The Stars

One cold, winter night, a young woman was waiting in vain for the bus. She started to walk to keep from freezing. The omnibus traveled at about 40 mph. The earth traveled around the sun at about 70,000 mph. The solar system drove the celestial highways of the galaxy at close to 600,000 mph. The galaxy traveled at a speed of up to 700,000 mph. The local cluster of galaxies traveled at almost double that speed at 1,340,000 mph. One day, some 4 billion years into tomorrow, her galaxy would crash into another galaxy–it was heading into the collision at a speed of 240,000 mph. She could only walk about 4 mph, but the possibility of a stray motorist driving into her at 20 to 50 times her speed was not improbable. More than 12 people a day died that way. Though the wind was sharp, the traffic lights and shop windows made her feel warm in her heart. The manholes looked like black holes. A dark sea of stars glowed in the northern sky. All the iced, black sidewalks had been covered with the pale blue sparkles of salt. The salt splashes looked like galaxies and constellations of stars, some dim and some bright, giving the illusion of varying distances.
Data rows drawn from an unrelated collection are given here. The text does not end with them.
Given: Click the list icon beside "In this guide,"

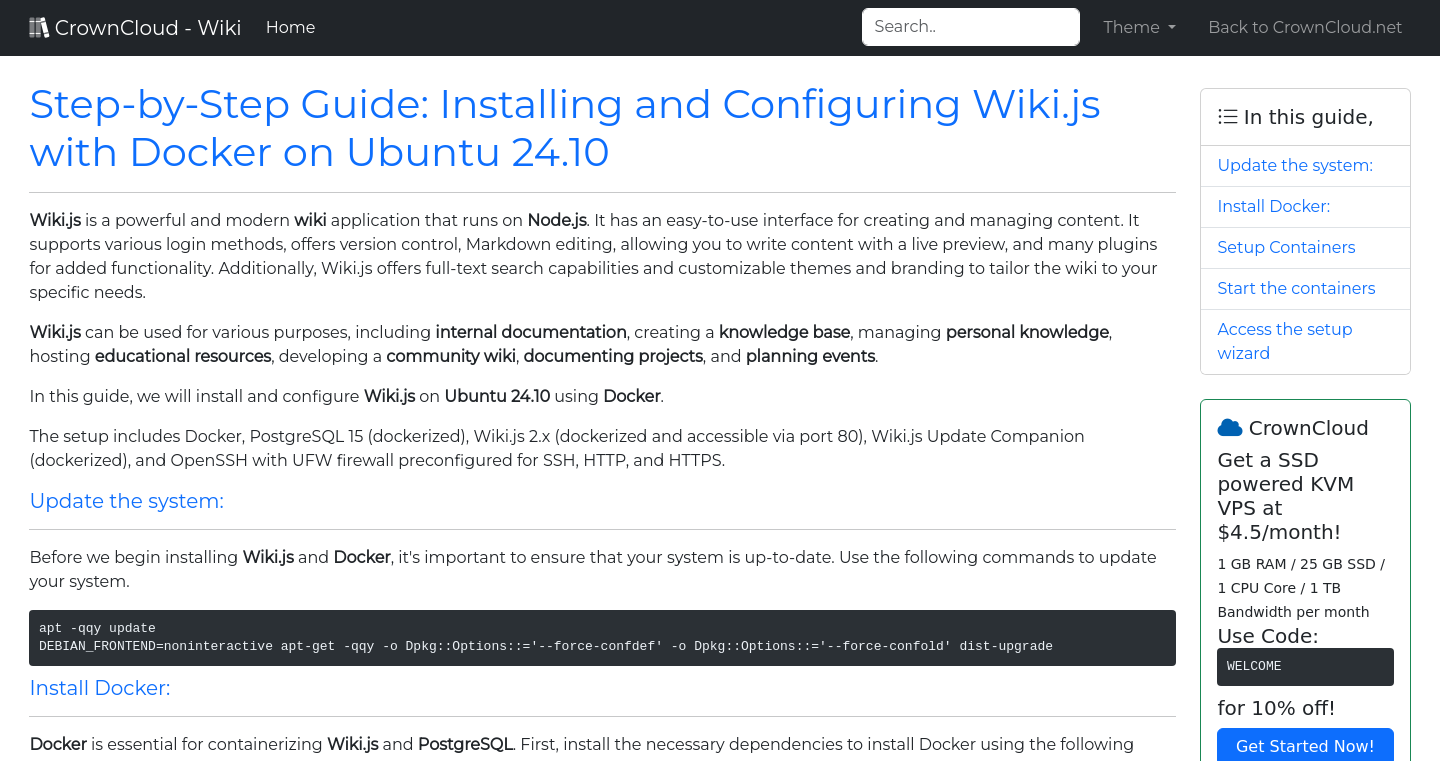Looking at the screenshot, I should [x=1227, y=116].
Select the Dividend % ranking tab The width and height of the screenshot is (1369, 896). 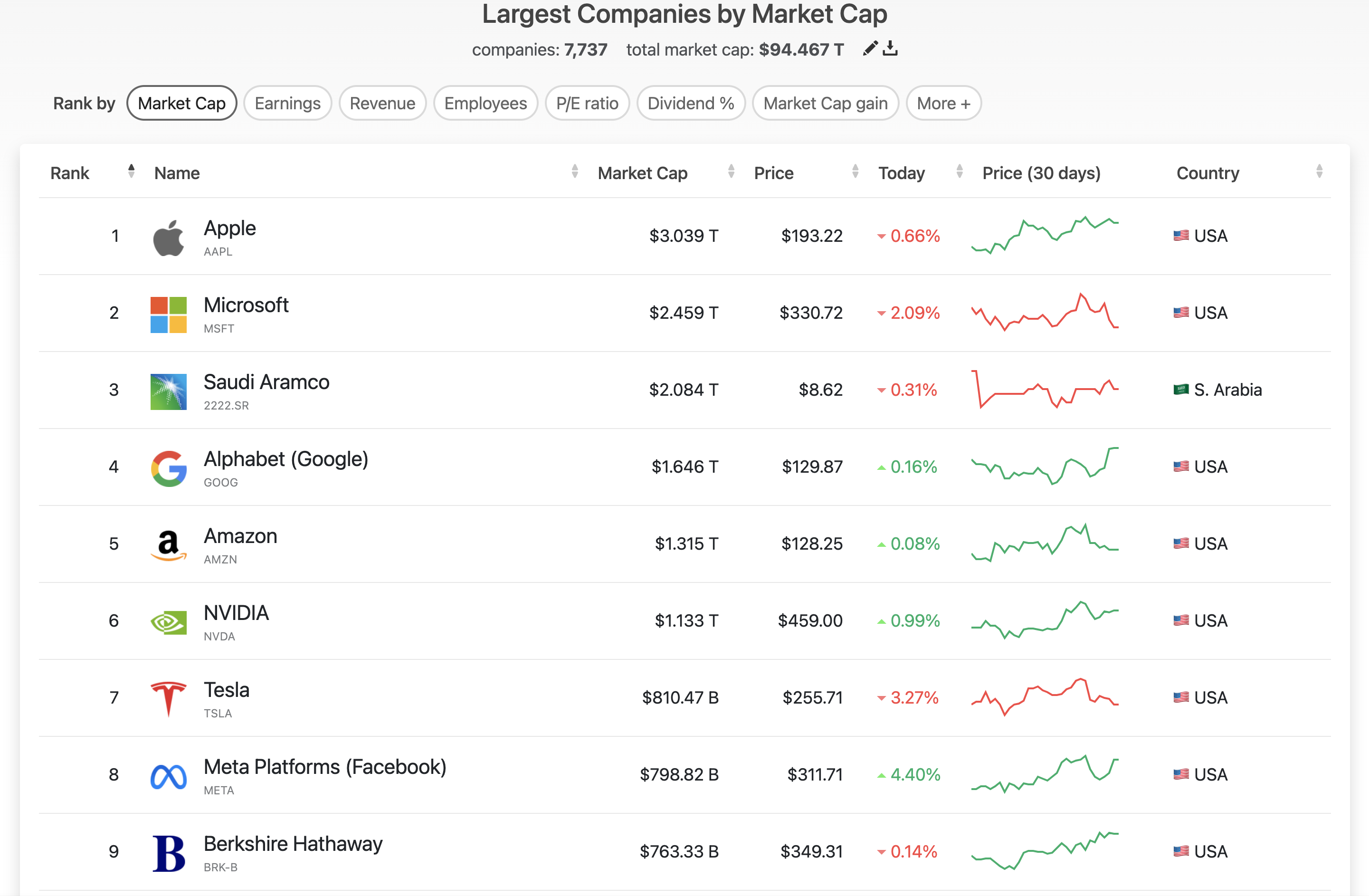click(690, 104)
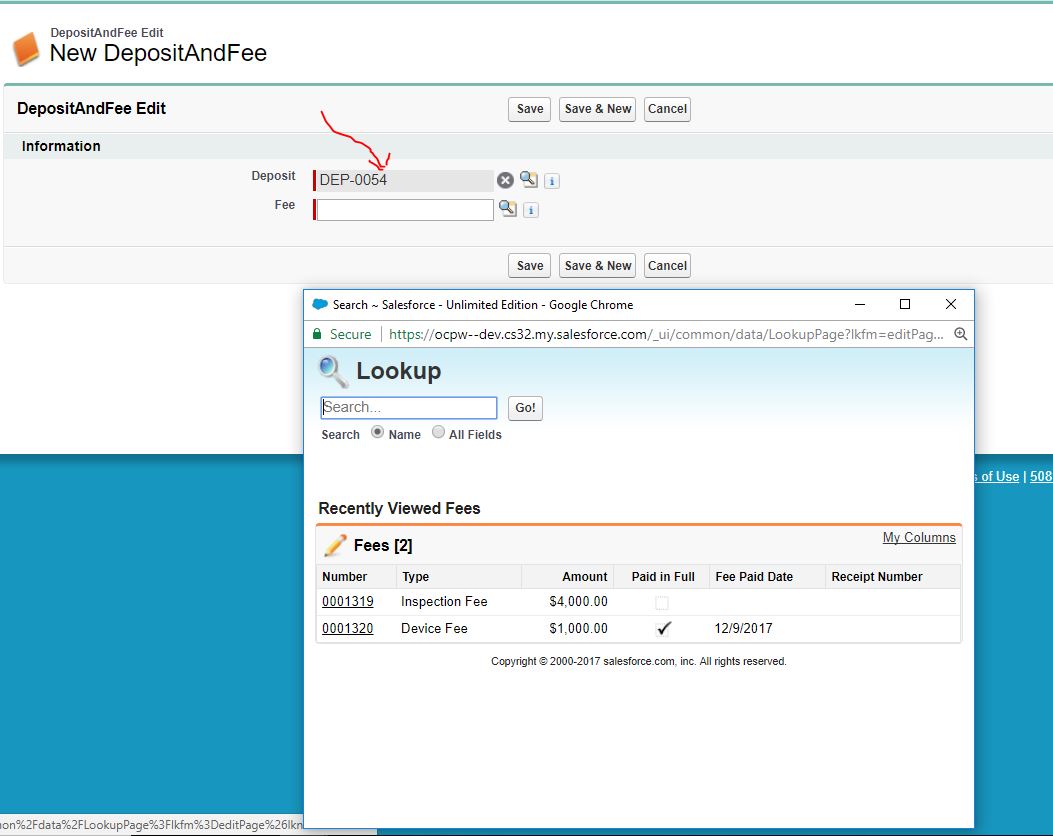The image size is (1053, 836).
Task: Open the Deposit lookup magnifier icon
Action: click(x=528, y=180)
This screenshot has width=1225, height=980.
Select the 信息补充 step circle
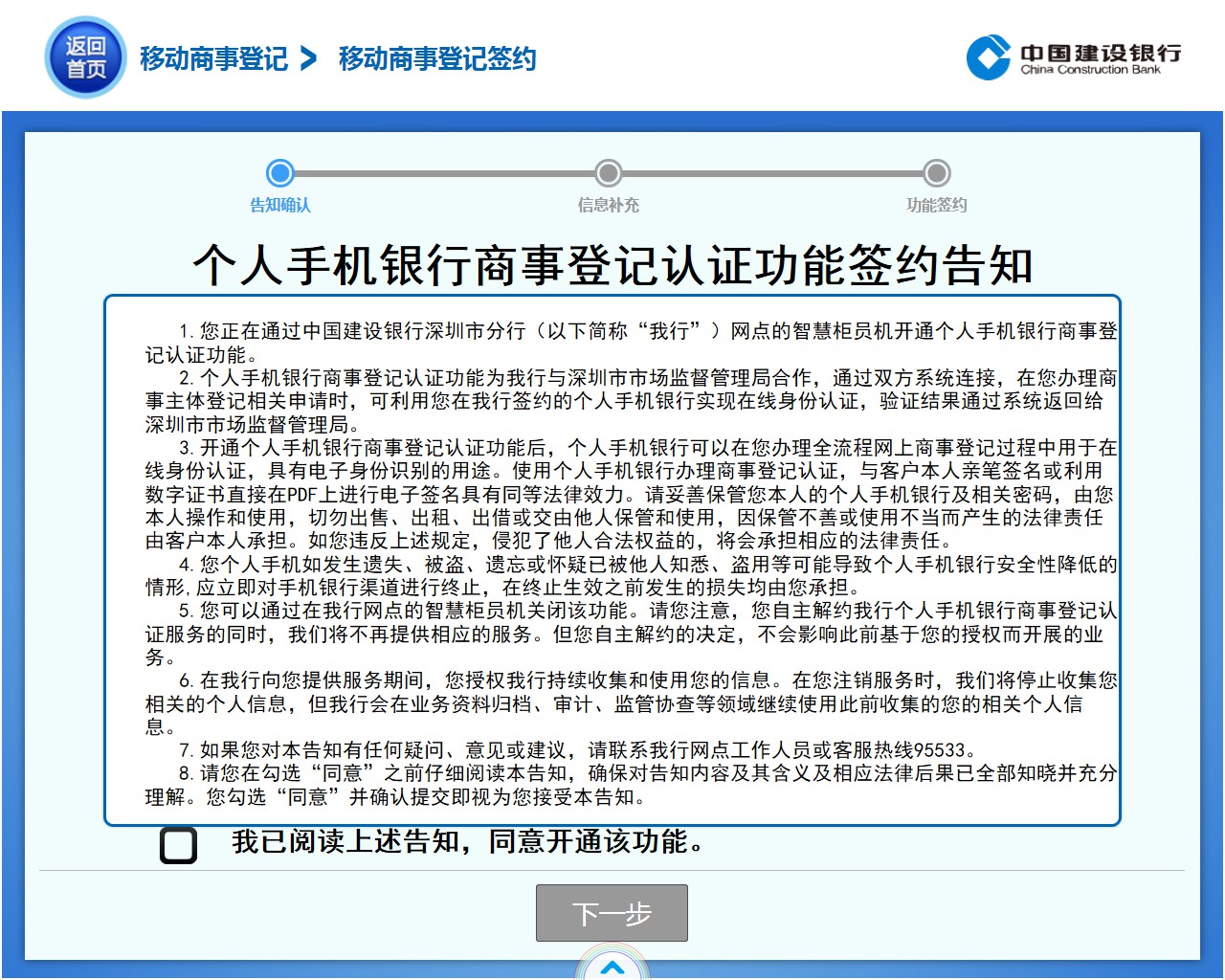608,173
She could not escape the temptation to count and build a puzzle as she walked. There seemed to be about 5 galaxies of salt per square of pavement. The more she walked, the more she counted. There were about 40 paved squares per block. Block after block, her vague math seemed to confirm the estimate. There were about 10 blocks per mile, and thus 400 paved squares per mile. She knew from the city’s published records on engineering and maintenance that there were some 90 miles of sidewalk, which meant there were about 36,000 paved squares. To summarize, there were about 200 galaxies per block, 2000 galaxies per mile, and thus about 180,000 galaxies of salt on the sides of the city streets that night, if all had been salted just like the blocks she had walked till now. In those days, scientists thought there might be about 500,000,000,000 galaxies in the universe. Cities like hers, with a population of 150,000 or more, only numbered 5,000. There were not enough cities on earth. She would need almost 600 times more cities with frozen, salted streets to mirror the heavens above.